I know that sounds like a ridiculous problem, but as I’ve pointed out before, gaming is actually one of the most cost effective entertainment avenues in terms of dollar-per-hour. A new console lasts for years, even decades, and the whole family can use it. The original $500 price tag for a PS5 is expensive, but with a year to save up for a major Christmas present it’s within expectations for a lot of people. Considering that the system came with something like 20 free games (if you signed up for PS Plus), it was actually a hell of a deal.

Console gaming, however, is becoming more and more callous to the little guy. For one, companies are already planning to move the new Triple A game price point up to $70 under the ridiculous premise that studios need it to stay competitive. Considering the tendency of games like Cyberpunk 2077 and Outriders to release as broken messes that need to be fixed with patches for weeks after launch as billion-dollar corporations sit on the money people shelled out in good faith, that seems like a lie.

For another, big game releases are becoming more of a long-tern money sink. Stuff like Marvel Avengers and all the games that title ripped off are built with road maps designed to slowly drain cash from a customer over the course of weeks or months. Microtransactions are a huge business that are not considered as being part of the price of the game since the content is “optional.” However, it still comes down to huge chunks of gaming being locked away from people who do not have additional disposable income.

Gaming companies don’t exactly mind this. They know that huge profits are generated by so-called “whales,” the small minority of players who will drop hundreds or thousands of dollars on “premium” content which often gives them unfair advantage over other players who have to grind for levels and gear the old-fashioned way. Kids literally get bullied for having default Fortnite skins instead of the shiny, expensive ones.

What would you call a system where resources and privileges are steadily pushed to a small, wealthy minority who can afford them and denied to the greater community, who are expected to slog through a rigged system to get even half as much? I’d call it unfair at least.

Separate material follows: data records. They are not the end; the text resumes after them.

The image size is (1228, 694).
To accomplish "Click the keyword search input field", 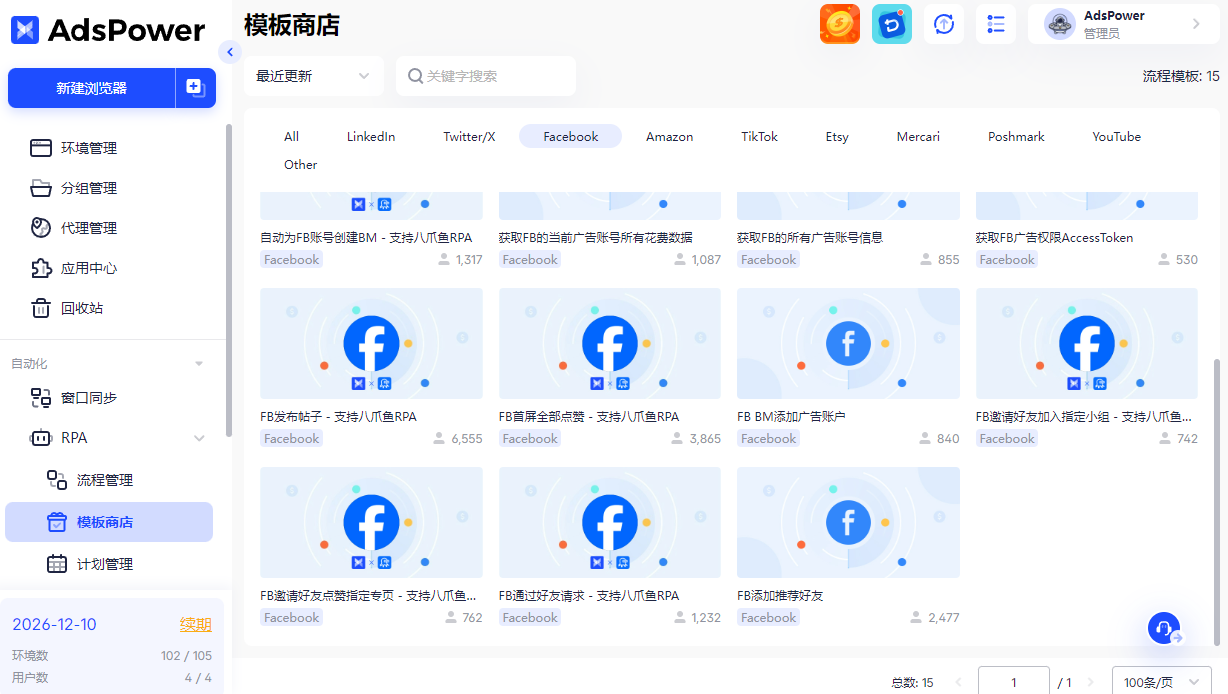I will click(486, 75).
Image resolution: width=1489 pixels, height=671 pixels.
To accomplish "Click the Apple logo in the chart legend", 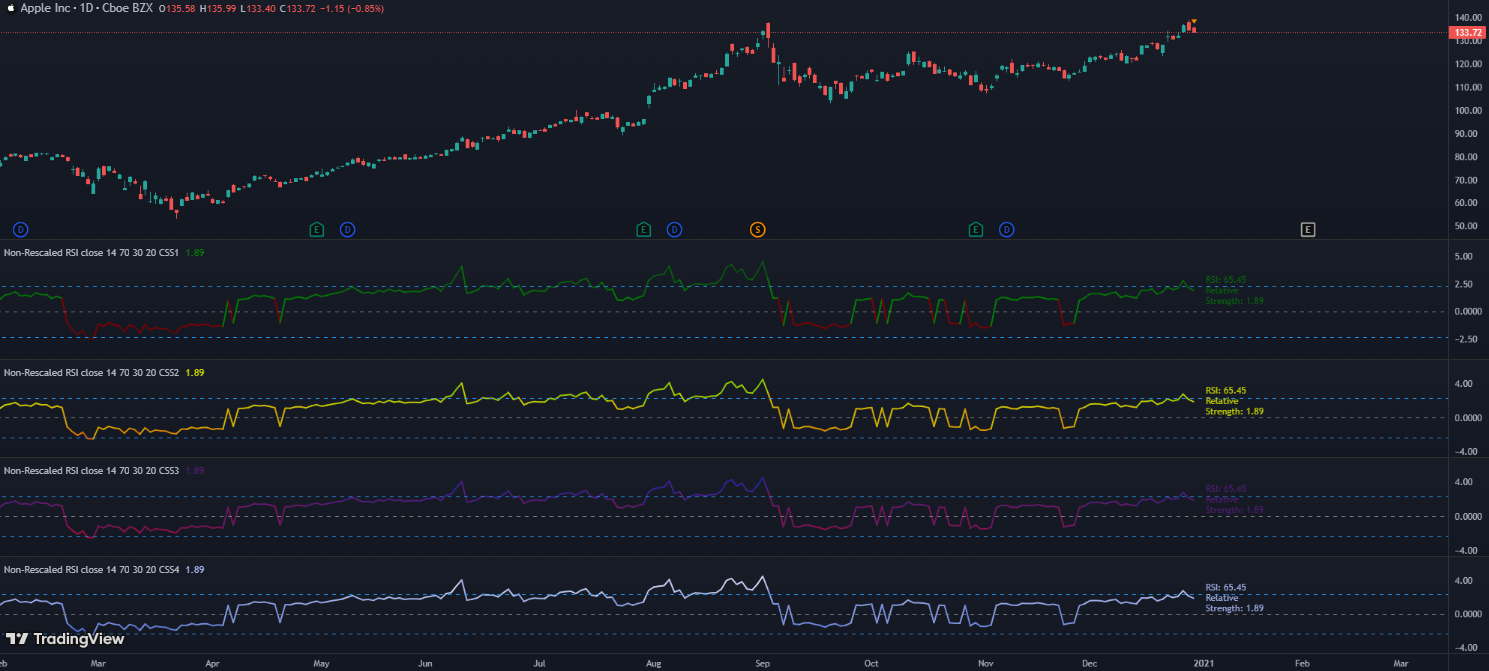I will (x=10, y=9).
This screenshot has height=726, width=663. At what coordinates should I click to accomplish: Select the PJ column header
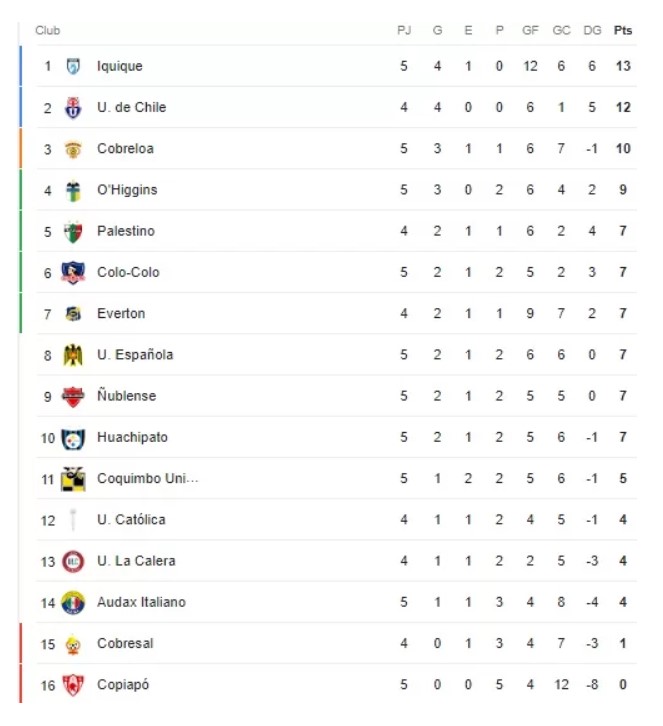pyautogui.click(x=404, y=31)
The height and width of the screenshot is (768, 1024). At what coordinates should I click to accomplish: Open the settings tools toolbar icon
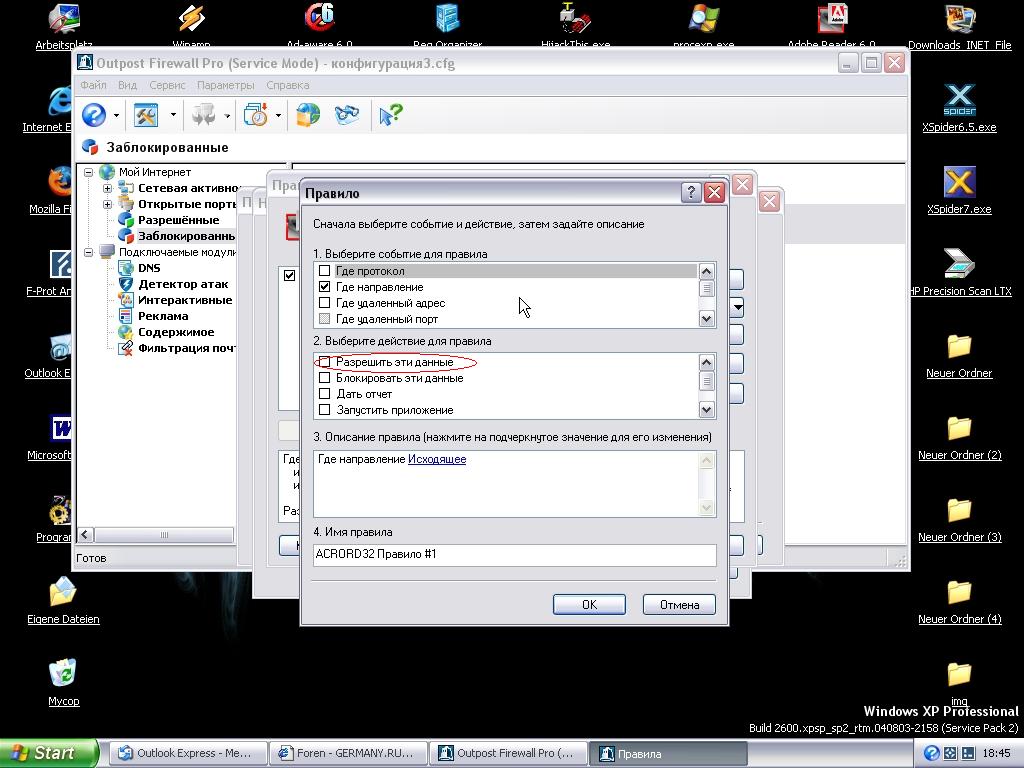[x=146, y=116]
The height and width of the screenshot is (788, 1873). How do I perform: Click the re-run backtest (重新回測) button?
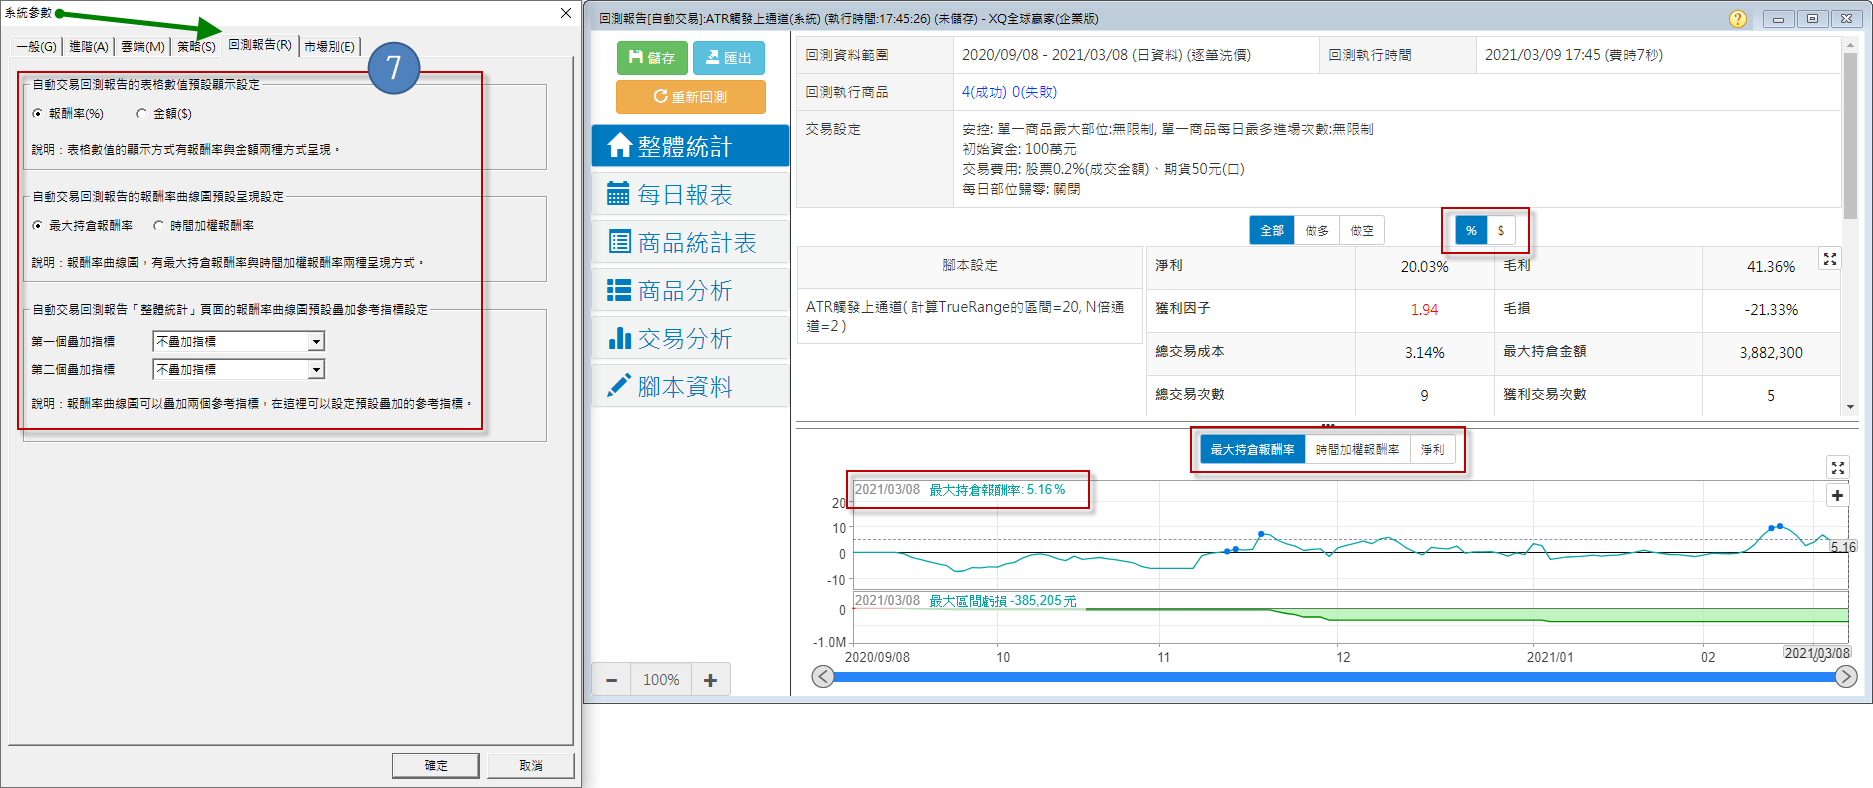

I know that the shortages of systems is not entirely the console makers’ or even the retailers’ faults. No one could have seen the myriad of ways that COVID messed up the world. However, the response to “Hey, now only rich people can get systems” has been a shrug. They don’t exactly see that as a problem, and efforts to consolidate console gaming into a toy of the 1 percent seem to have the tacit approval of the people who control the supply. This is eventually going to bite the game industry on the ass, assuming that one day the wealthy realize that they could spend a thousand bucks on something other than Iron Man skins. The wealth gap in gaming is going to do what wealth gaps always do: make things suck until the whole house of cards collapses.